Corriere della Sera - La Lettura
La nostra mente è figlia di Darwin (non di Cartesio)
Secondo il filosofo Daniel Dennett anche l’evoluzione del pensiero è frutto della selezione naturale
Come esiste la mente? E com’è possibile che si ponga questa domanda e trovi la risposta? Dai batteri a Bach (Raffaello Cortina Editore), prova a spiegarlo partendo dal primo eucariota fino ad arrivare ai vertici dell’intelligenza umana. La tesi di Daniel Dennett, fondamentalmente, è che tutto debba essere letto in termini di selezione naturale. Questo è (o almeno dovrebbe essere) ormai relativamente facile da accettare in chiave puramente biologica, ma quando si comincia a parlare di mente, consapevolezza, coscienza, le resistenze aumentano.

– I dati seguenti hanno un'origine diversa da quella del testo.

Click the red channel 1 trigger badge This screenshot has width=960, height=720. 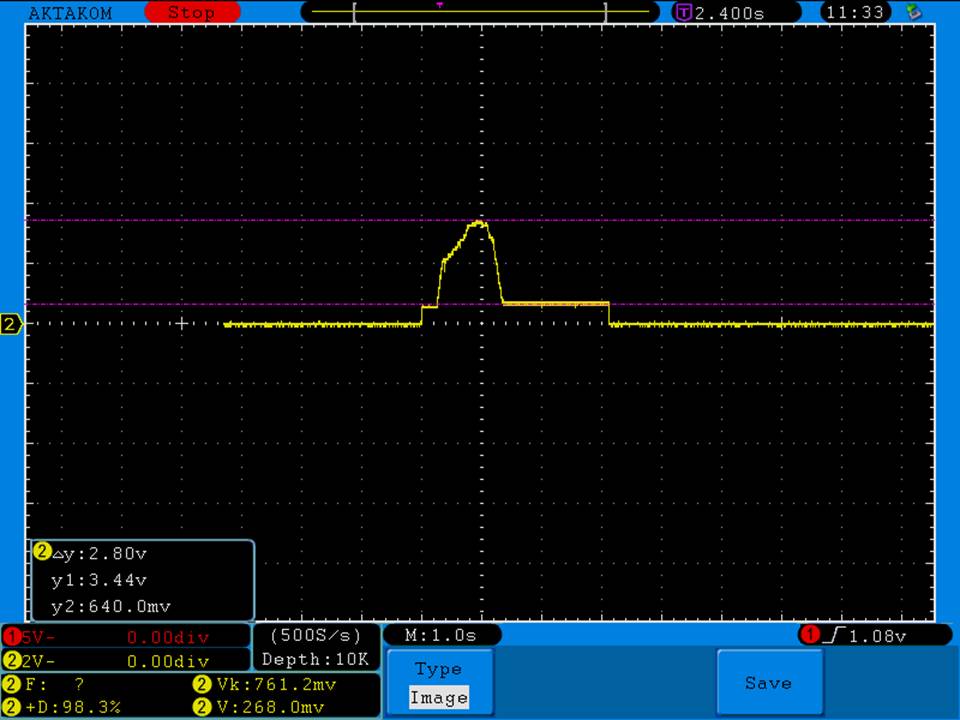coord(809,635)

Tutta «colpa» di Cartesio. Da quando Descartes la scisse dal cervello, la mente ( res cogitans) non è un’entità materiale. La dottrina secondo cui abbiamo un’anima immateriale non era nuova ovviamente, ma Cartesio l’ha trasformata in una teoria precisa. Da allora esiste il problema del dualismo e del misterioso collegamento fra mente e materia, campo di battaglia per filosofi e scienziati. Ma smentire il dualismo ha conseguenze pesanti. Che ne è del libero arbitrio e della responsabilità? I tentativi di superare la distinzione vengono spesso vanificati dalla cosiddetta «gravità cartesiana», fenomeno per cui chiunque si avvicina alla prova avverte un progressivo disagio. Dennett sostiene invece che anche la mente e l’evoluzione culturale debbano essere coraggiosamente intese come il risultato di una selezione naturale di tipo bottom-up, esattamente come è avvenuto con i geni, solo che al posto dei geni vanno posti i memi, termine con cui si possono intendere elementi esperienziali e culturali (ma sulla definizione si potrebbero spendere pagine) trasmissibili.